Gordon Ramsay's Key To Top Tier Meatballs Lies In Their Texture

We know: Everyone's elderly relative/long-time family friend/Victorian ghost has "The Best Ever Meatball Recipe," ideally written in curly script on a weathered old index card. And sure, the meatballs are probably great! Those comforting classics are unrivaled at capturing nostalgic flavors or even just unexpected ingredients curiously kept in the mix for generations (it's almost always raisins, but things like oats can be added to meatballs, too). But sometimes, as a home cook-scientist, it's best to recalibrate your baseline and refresh your notion of what the archetypal meatball should be. Celebrity chef, restaurateur, and insult comic Gordon Ramsay, who is flush in cooking tips, has suggestions for making meatballs that could spur that very reset. 

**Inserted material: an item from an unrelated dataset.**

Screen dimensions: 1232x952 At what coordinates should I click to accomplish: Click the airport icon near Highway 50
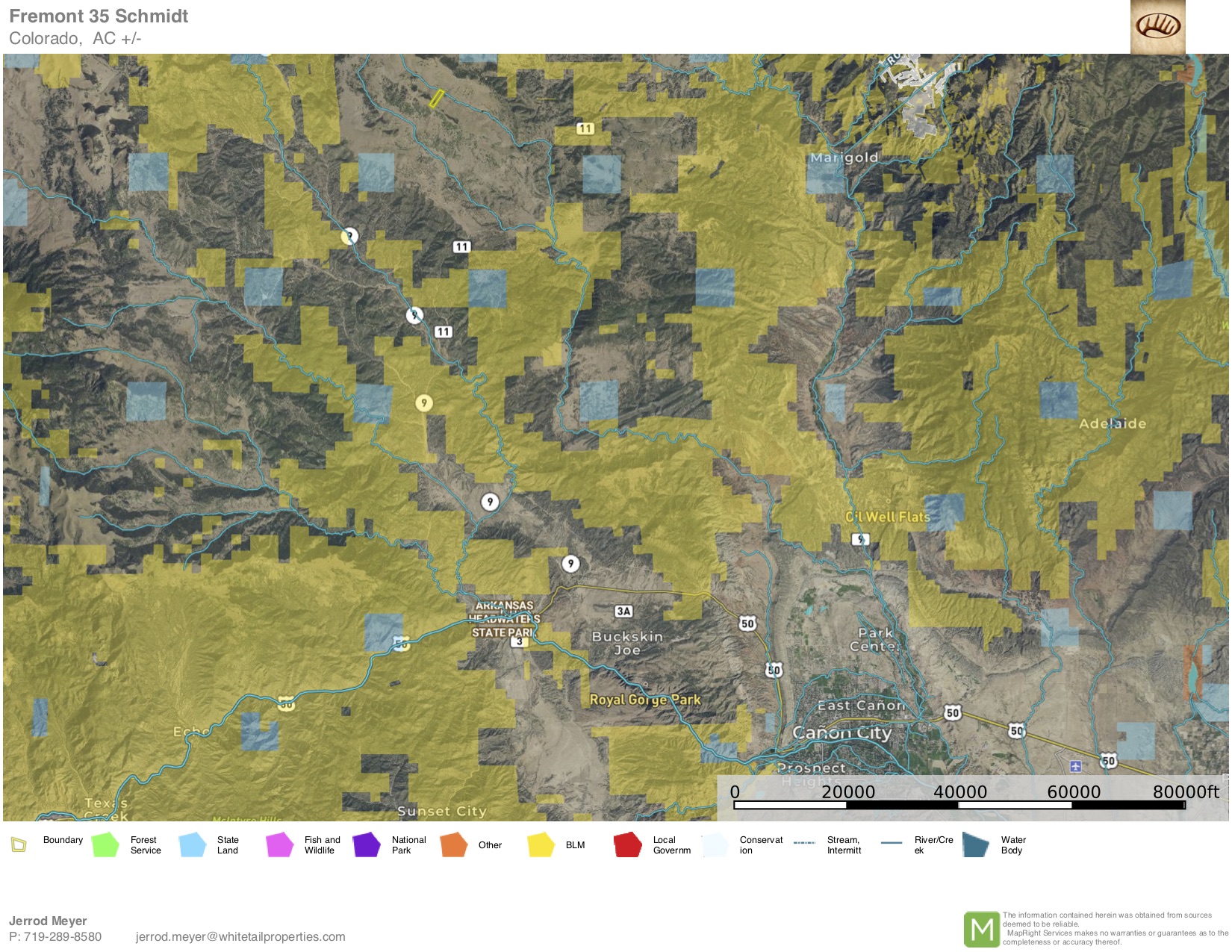1075,766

When it comes to judging meatball quality, Ramsay deems consistency a critical feature. "For me, a good meatball is all about the softness, the texture, that rich beef and the way it sort of melts in your mouth," he says in an instructional video on YouTube, adding, "You can color it on the outside, but you want it nice and soft, and sort of rich in the center." As he showcases in his recipe, Ramsay prepares his (mostly standard) ingredients using some easily replicated modifications intended to keep the meatballs especially moist.

Gordon Ramsay's secret to making soft meatballs

Now, following in the footsteps of culinary great Gordon Ramsay, you're obviously going to gather all of your meatball ingredients ahead of time, adopting the practice of mise en place, one of Julia Child's cooking tips. For the most part, the components are what you might expect: a mix of beef and pork, seasonings, finely chopped onions, and thinly sliced garlic. But, in a mild divergence from the eggs many use to bind their meatballs, this preparation eschews that standard meatball ingredient in lieu of another familiar one, just applied a little differently. 

According to Ramsay's method, a mixture of bread crumbs and milk not only stands in as that typical food glue, it also aids with achieving softness in the finished meatballs. Bread crumbs alone, of course, are naturally dry and rough. They obviously break down throughout the whole cooking process, but combining them with milk begins to dissolve them, expediting that textural change and keeping everything supple from the start. From there, form those babies into golf ball-sized spheres (anything smaller will be liable to dry out; anything larger won't cook evenly), give them about 15 minutes on the stovetop, and you should end up with soft meatballs that would (hopefully) meet with Ramsay's rare approval.